The first one I chose was my great great grandfather John Bagot Cottam (1836-1911). He was born in Salford, Lancashire, England, and emigrated to Natal in 1863, with his wife Adelaide Herbert (1831-1909) and three daughters. They had more daughters in Durban where he died in 1911.

Now it's possible that the paid-for version offers a bit more, but the free version asks for the first name and surname, date and place of birth and death, and sex of the person and that's all. If it asked for a couple of residence dates and places, or an emigration date and place, it might have been able to come up with more relevant boilerplate information, but it didn't.

It did have the First and Second Anglo-Boer Wars, but failed to mention the Union of South Africa in 1910. It also failed to mention the American Civil War. But why should it, if he was born in England and died in South Africa and was never in the USA?
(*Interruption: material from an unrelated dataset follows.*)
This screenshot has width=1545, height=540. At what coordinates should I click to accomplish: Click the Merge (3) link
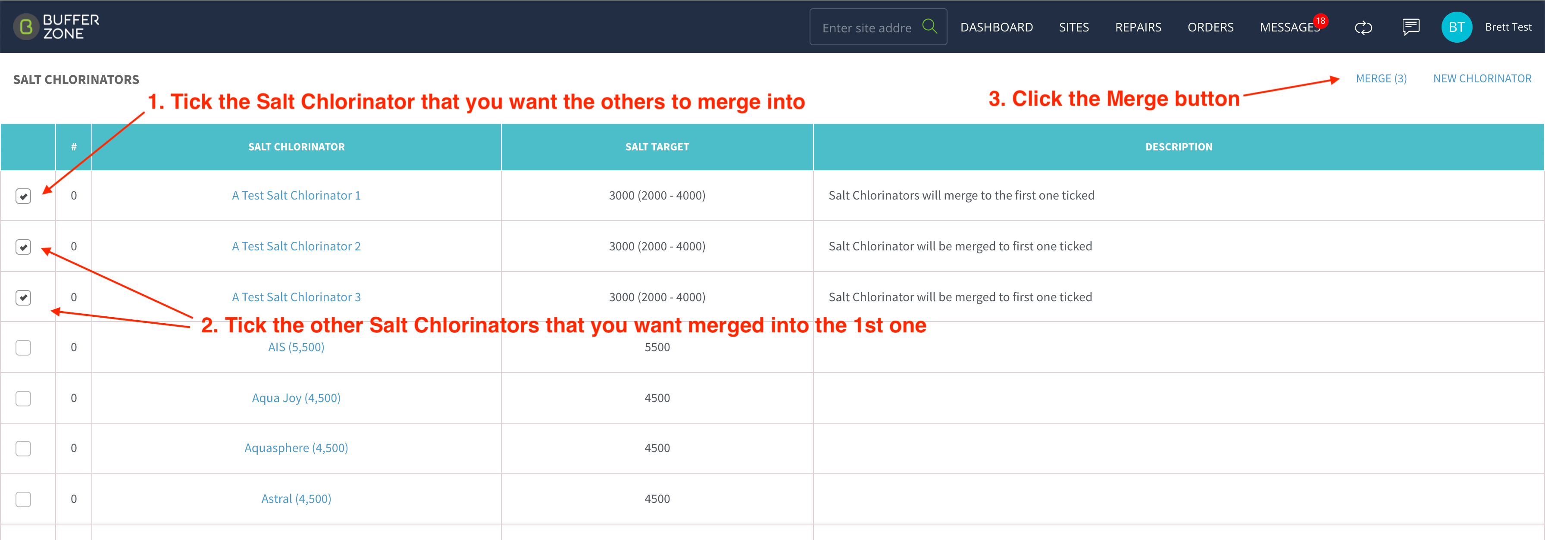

In the case of John Bagot Cottam, however, that was probably a relevant fact. He emigrated to Natal in 1863 to be accountant to the Natal Cotton Plantation Company. Cotton planting never took off in Natal, but in 1863 the cotton mills of Manchester were desperately looking for alternative sources of raw cotton, since the US Civil War had made the American supply dry up.

If HistoryLines had come up with something like that, I might have seriously considered paying for it. But one can probably get more relevant results by doing your own Google searches using the dates in your family member's time line.

The second test was not a direct ancestor, but a relation who lived in the USA. I thought that as HistoryLines was an American project, it might do better with people in the US, so I thought that to be fair I should try one.

The one I chose was William Nelson Growden (1893-1979). He was born in Tennessee, died in Los Angeles, but spent most of his adult life in Alaska. He lived in Ruby, Alaska, and was in government service, and was at one time a member of the Alaska Territorial House of Representatives.

Again, perhaps if HistoryLines had correlated residence information it might have come up with more relevant boilerplate text, but as it was it did not mention the earthquake and tsunami in Valdez, Alaska, in 1964, which killed William Nelson Growden's youngest son and two of his grandchildren.

So no, though it sounds good in the blurb, I'm not tempted by this one.

Tuesday, August 08, 2017

10 Free Genealogy Apps to Help You With Your Research

I tend to use my computer rather than my phone for research, but some of these can copy stuff to your computer as well. 10 Free Genealogy Apps to Help You With Your Research:
Taking the time to properly organize is key to productive and fruitful research. We cover this in detail in our online course. Here are three apps that are a great choice for this purpose. 4. Evernote Organizational apps come and go, but Evernote has had true staying power. Available for the iPhone and Android, it also integrates with numerous other apps and systems in addition to offering a host of its own separate apps that can help with specific tasks – everything from scanning to keeping contact lists. The app is so popular because it’s a powerhouse with seemingly endless possibilities. The downside of that is that because it offers so much it can be a bit intimidating to figure out in the start, but once you invest the energy to learn the system the payoff can be enormous. Warning to iPhone users: the latest version has received very low ratings in the Apple Store.